Dentre as 538 vítimas, 490 são manifestantes e 48 são policiais. O número de detenções supera 10 mil. A ONG que monitora violações de direitos humanos confirmou as mortes com base em fontes locais e informações cruzadas de veículos independentes.

Especialistas sugerem que o número real de mortos pode ser ainda superior, devido a um apagão quase total da internet imposto pelo regime teocrático, dificultando a verificação das informações segundo a ONG de cibersegurança Netblocks.

Os novos registros de mortes ocorrem em meio a denúncias de violência policial. Neste domingo, o chefe da polícia iraniana, Ahmad-Reza Radan, afirmou que o “nível de confronto contra os manifestantes se intensificou”.


Contexto da Crise Irânica

  • As manifestações iniciaram-se em 28 de dezembro, motivadas por uma grave crise econômica. Os principais fatores incluem a desvalorização do rial, a inflação elevada e a deterioração das condições de vida da população.

> _Dados fornecidos_:
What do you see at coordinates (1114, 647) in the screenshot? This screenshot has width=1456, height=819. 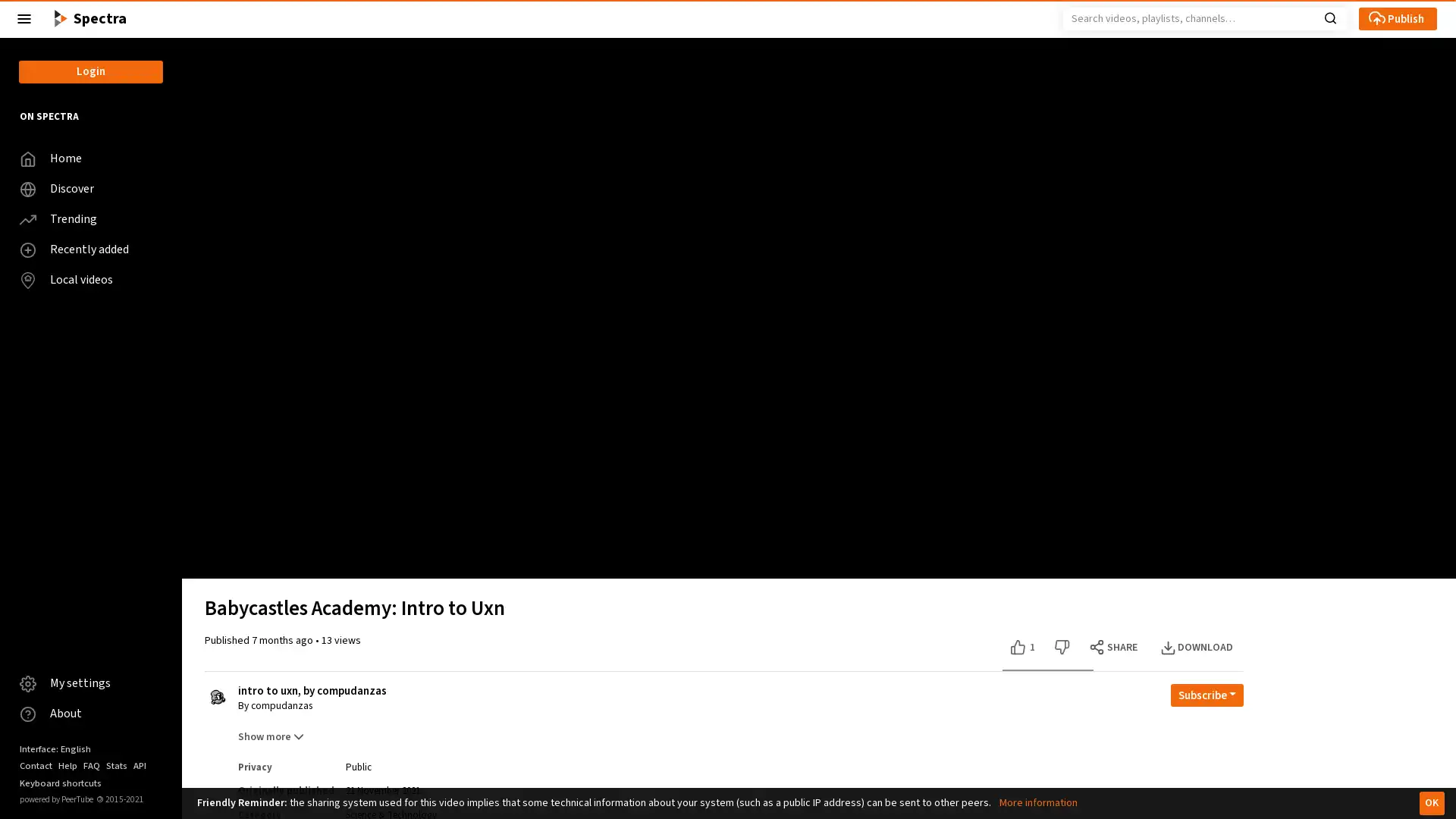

> _Questões de estudo_:
[1] Reescreva em forma de lista o parágrafo do texto sobre os protestos no Irã que começa com "Dentre as 538 vítimas". Mantenha os fatos principais.
[2] Reproduza fielmente o trecho do texto sobre os protestos no Irã que vai de "Especialistas sugerem que" até "vida da população.", incluindo estas últimas palavras.
[3] Escreva o que vem em seguida no texto sobre os protestos no Irã, a partir da última frase apresentada.

> _Respostas_:
[1]
- 538 vítimas: 490 manifestantes e 48 policiais.
- Mais de 10 mil detenções.
- Mortes confirmadas por uma ONG que monitora violações de direitos humanos.
- A confirmação se baseou em fontes locais e em informações cruzadas de veículos independentes.

[2]
Especialistas sugerem que o número real de mortos pode ser ainda superior, devido a um apagão quase total da internet imposto pelo regime teocrático, dificultando a verificação das informações segundo a ONG de cibersegurança Netblocks.

Os novos registros de mortes ocorrem em meio a denúncias de violência policial. Neste domingo, o chefe da polícia iraniana, Ahmad-Reza Radan, afirmou que o “nível de confronto contra os manifestantes se intensificou”.


Contexto da Crise Irânica

  • As manifestações iniciaram-se em 28 de dezembro, motivadas por uma grave crise econômica. Os principais fatores incluem a desvalorização do rial, a inflação elevada e a deterioração das condições de vida da população.

[3]
  • Inicialmente focados em questões econômicas, os protestos evoluíram para críticas diretas ao regime dos aiatolás e ao líder supremo, Ali Khamenei, com exigências por reformas políticas, mudanças no sistema judiciário e maior liberdade civil.
  • As autoridades acusam os Estados Unidos e Israel de instigar os protestos, enquanto opositores afirmam que o descontentamento é uma resposta direta à condução política e econômica do país.

Ameaças de Retaliação do Governo Iraniano

O presidente do Parlamento iraniano, Mohammad Bagher Ghalibaf, declarou que o Irã responderá fortemente a qualquer intervenção dos Estados Unidos. Ele afirmou que, se ocorrer um ataque militar, todos os territórios ocupados, bem como bases militares e portuárias americanas, se tornarão alvos legítimos.

Ghalibaf fez essas declarações durante uma sessão do Parlamento, em resposta às afirmações do presidente norte-americano, que informou que os Estados Unidos estão “prontos para ajudar” os manifestantes que enfrentam a repressão das autoridades iranianas. Até este sábado, os protestos continuavam em várias regiões, apesar da intensificação das ações do aparato policial do regime.